7.3 Heart Disease Classification Problem with Neural Networks

In this assignment, you’ll analyze heart disease data using exploratory data analysis, linear regression, and neural networks. This will give you hands-on experience with a real-world classification problem.

Setup

First, load the necessary libraries and data:

library(torch)
library(tidyverse)

# install.packages("kmed")
library(kmed)
set.seed(1234)
heart_disease <- heart %>% 
  as_tibble() %>%
  mutate(diagnosis = if_else(class == 0, F, T)) %>%
  select(-class) %>%
  mutate(train = sample(0:1, size = nrow(heart), replace = T, prob = c(1/3, 2/3)))
Variable Description
age years
sex T for male; F for female
cp chest pain type:
1: typical angina
2: atypical angina
3: non-anginal pain
4: asymptomatic
trestbps resting blood pressure
chol serum cholesterol in mg/dl
fbs fasting blood sugar: > 120 mg/dl, T or F
restecg 0 = normal
1 = ST-T wave abnormality
2 = left ventricular hypertrophy
thalach maximum heart rate achieved during exercise
exang exercise induced angina (T/F)
oldpeak ST depression induced by exercise
slope slope of the peak exercise ST segment: 1: upsloping, 2: flat, 3: downsloping
ca number of major vessels colored by fluoroscopy
thal 3: normal, 6: fixed defect, 7: reversable defect
class diagnosis of heart disease (1-4: yes; 0: no)

dplyr and ggplot2

  1. Plot the age distribution for people diagnosed with heart disease. Are women diagnosed at older ages than men?

  2. How common is each type of chest pain, and which types are more likely to indicate heart disease?

  3. Is resting blood pressure correlated with heart disease?
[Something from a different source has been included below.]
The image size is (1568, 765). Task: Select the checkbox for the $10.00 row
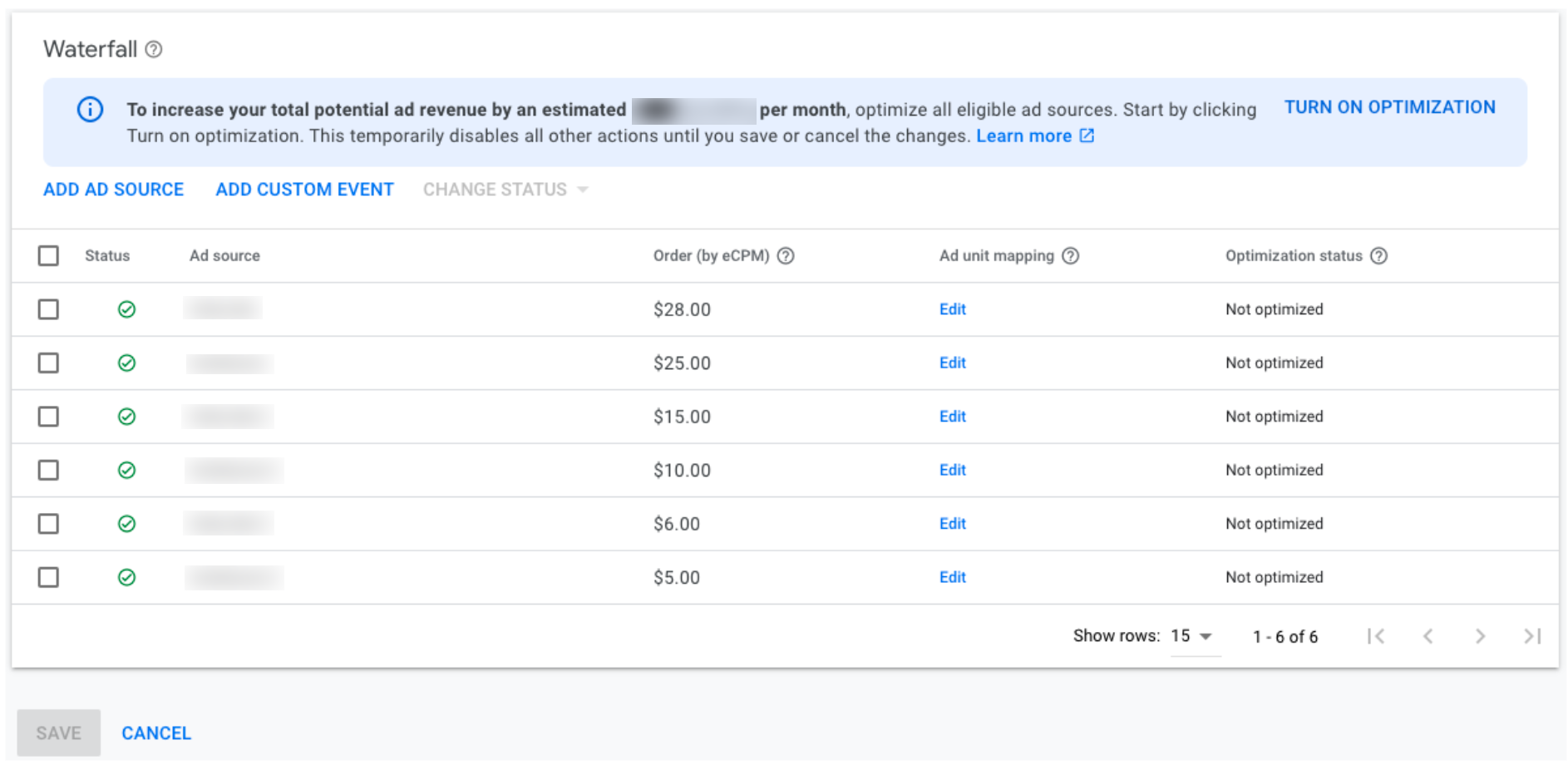coord(49,471)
Compare men versus women.

  4. Is cholesterol correlated with heart disease? Compare men versus women.

  5. Is fasting blood pressure correlated with heart disease? Compare men versus women.

Linear Regression

Fit a linear probability model to predict heart disease diagnosis and evaluate its performance using the training data set versus the test data set.
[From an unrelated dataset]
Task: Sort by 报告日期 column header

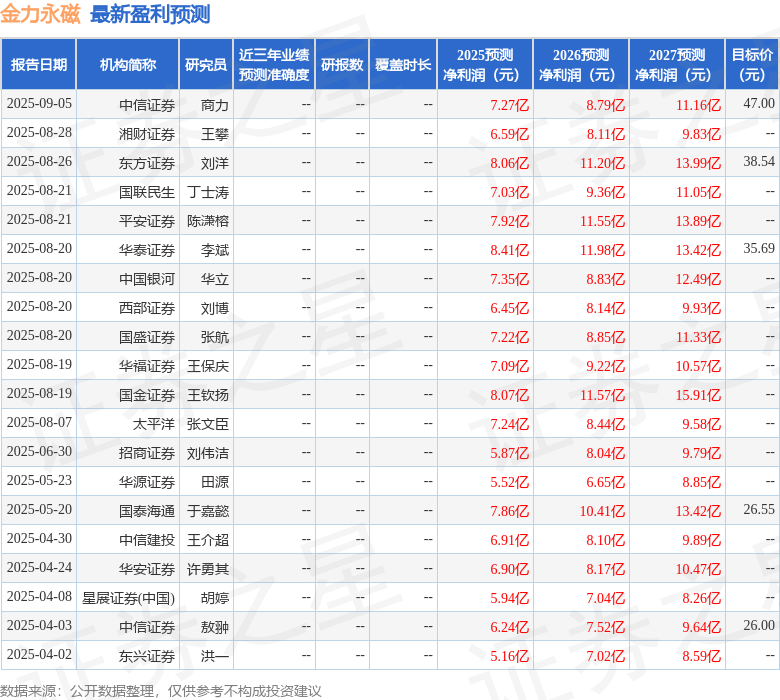Action: [39, 65]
Preparing Data for Neural Network

Neural networks are sensitive to the scale and format of input data. Let’s prepare our variables appropriately.

a) Interval data

Scale these variables by subtracting their means and dividing by their standard deviations: age, trestbps, chol, thalach, oldpeak

b) One-Hot Encoding for Categorical data

These categorical variables should be one-hot encoded for neural networks: cp, restecg, slope, ca, thal.

heart_disease %>%
  select(cp, restecg, slope, ca, thal) %>%
  model.matrix(~ . - 1, data = .)

Reflect: what is “one-hot coding”?

c) Binary variables

These binary variables can be converted to 0/1 format: diagnosis, exang, fbs, sex.

d) Tensors

Create tensors x, x_test, y, and y_test.

Neural Network

Use your function from 7.2 to train a neural network on the training data set. Experiment with learning rates, the number of epochs, and the number of hidden units. Then test its performance on the test data set. How does the neural network compare to the linear probability model from earlier in this assignment?